Dans les provinces ultramarines, le recensement régulier des populations répond, dès la fin du XVIIIe siècle, aux nouveaux défis policiers et militaires, économiques et migratoires auxquels sont confrontés l’État colonial et l’oligarchie des planteurs. Cela pose la question de l’histoire de l’usage des catégories statistiques ethno-raciales forgées dans l’espace impérial (celle de la « blanchité » et des « gens de couleur ») et conçues dans les Antilles espagnoles dans le contexte de la peur du soulèvement des esclaves et de la conspiration des « libres de couleur », puis la crainte d’une « africanisation » des territoires espagnols. La prise en compte de ces « tensions d’Empire » m’a ainsi conduit à retracer une archéologie des peurs démographiques objectivées par les grands nombres, que l’on voit d’ailleurs ressurgir, de manière très contemporaine, à l’occasion de chaque publication des chiffres du bureau fédéral du recensement des États-Unis…

Cette recherche vous a-t-elle conduit à imaginer de nouvelles problématiques ? Quels sont aujourd’hui vos nouveaux projets de recherche ?

M.A. : Dans le prolongement de ma thèse, je travaille sur l’organisation et la mise en œuvre du recensement de 1920, marqué par la mise au point d’une nouvelle nomenclature socio-professionnelle et une enquête sur la fécondité.
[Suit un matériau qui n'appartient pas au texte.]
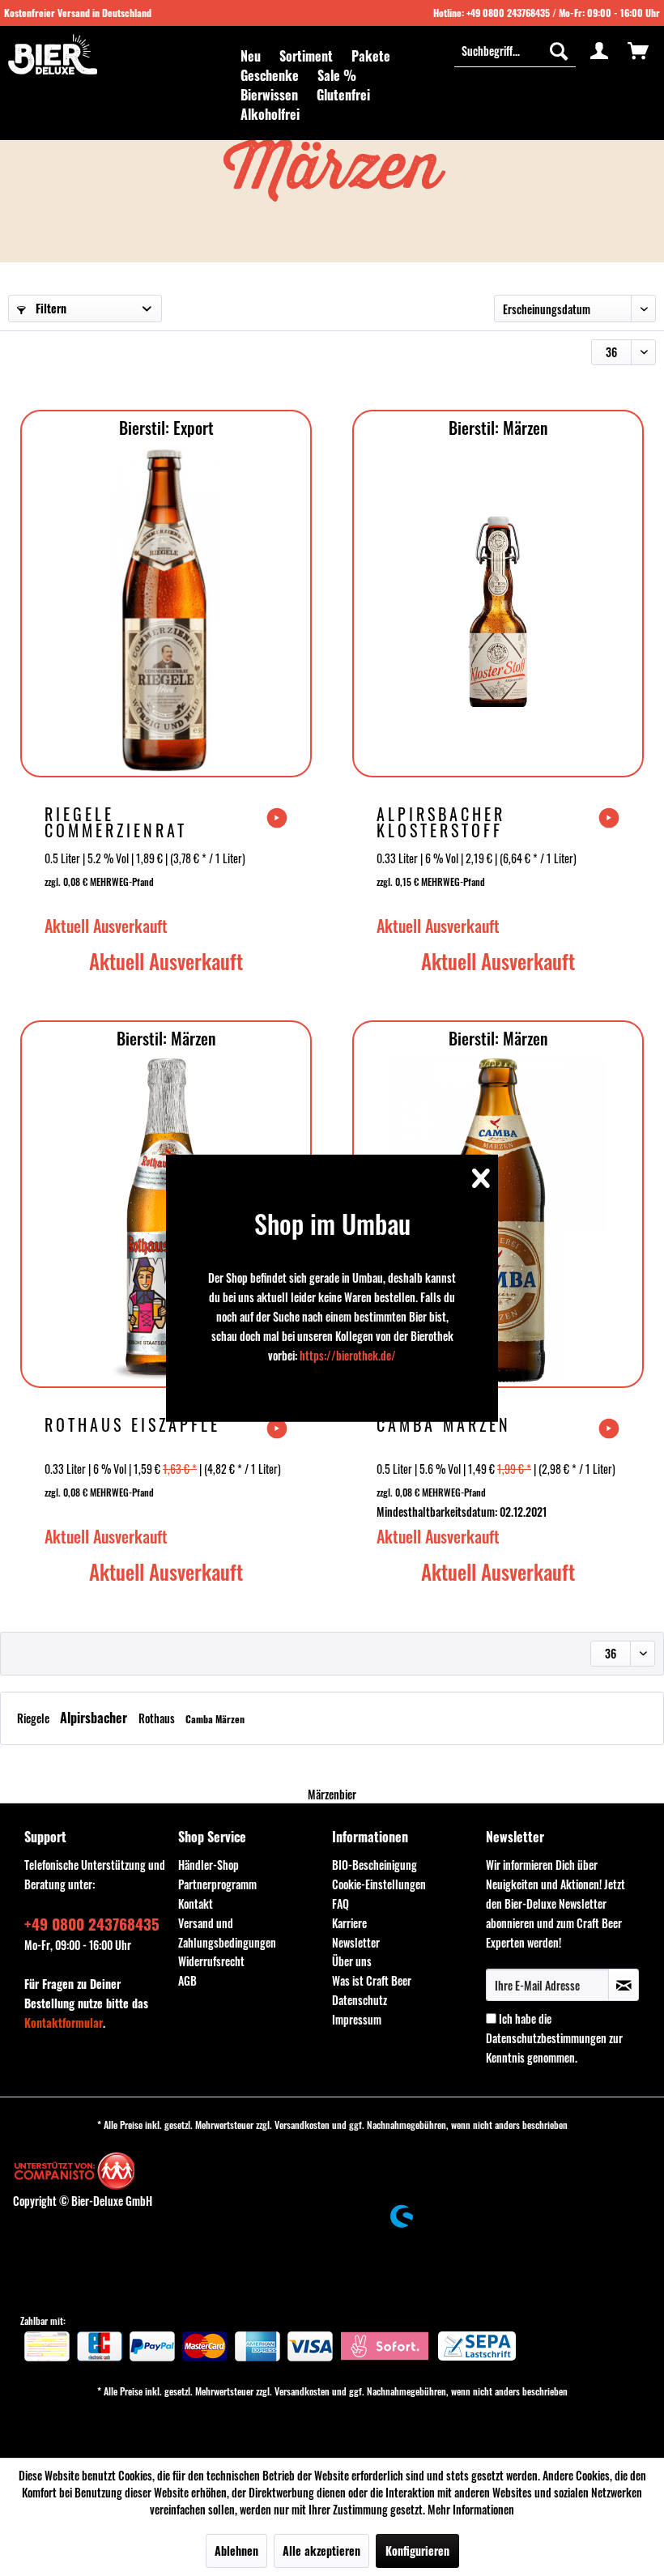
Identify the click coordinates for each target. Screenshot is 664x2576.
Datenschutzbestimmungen (546, 2037)
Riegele (34, 1718)
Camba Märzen (444, 1426)
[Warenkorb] (638, 50)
J’envisage aussi poursuivre mes recherches sur les enjeux coloniaux de la statistique des populations, notamment au temps de la « réinvention coloniale » des Antilles espagnoles (1790-1840) au contact des autres empires européens, et en relation avec les savoirs médicaux et économiques de l’État colonial et de l’oligarchie des planteurs à l’âge du « second esclavage ».

Un autre chantier me tient également à cœur. J’ai entrepris, à partir de la découverte d’un fascinant dossier judiciaire, et de ces nombreuses et insoupçonnées résonances, de reconstituer l’affaire qui conduit sa protagoniste, une « furie ultraroyaliste » du Madrid des années 1830, en pleine guerre carliste, à l’échafaud. A l’occasion de cette enquête sur cette « dernière sorcière » d’Espagne, l’idée est d’étudier la fabrique d’une ennemie intérieure en temps de guerre civile. Mais il est aussi question de la peine de mort et des assignations genrées au sein du « libéralisme respectable », des transformations de l’espace urbain, de la puissance des images… et de commérage.

Propos recueillis par Hélène Naudet, responsable de la communication à la direction scientifique

Mathieu Aguilera, professeur agrégé dans l’académie de Toulouse est chercheur associé au Centre d’histoire de Sciences Po. Il est membre du comité de rédaction de la revue Tracés. Revue de Sciences humaines et membre du pôle Trayectorias del XVIII-XIX iberoamericano au sein du réseau international Red Columnaria. Il est également associé au projet Welfare State and Gender in Spain. New Historical Approaches (1880-1936) financé par l’agence de la recherche espagnole.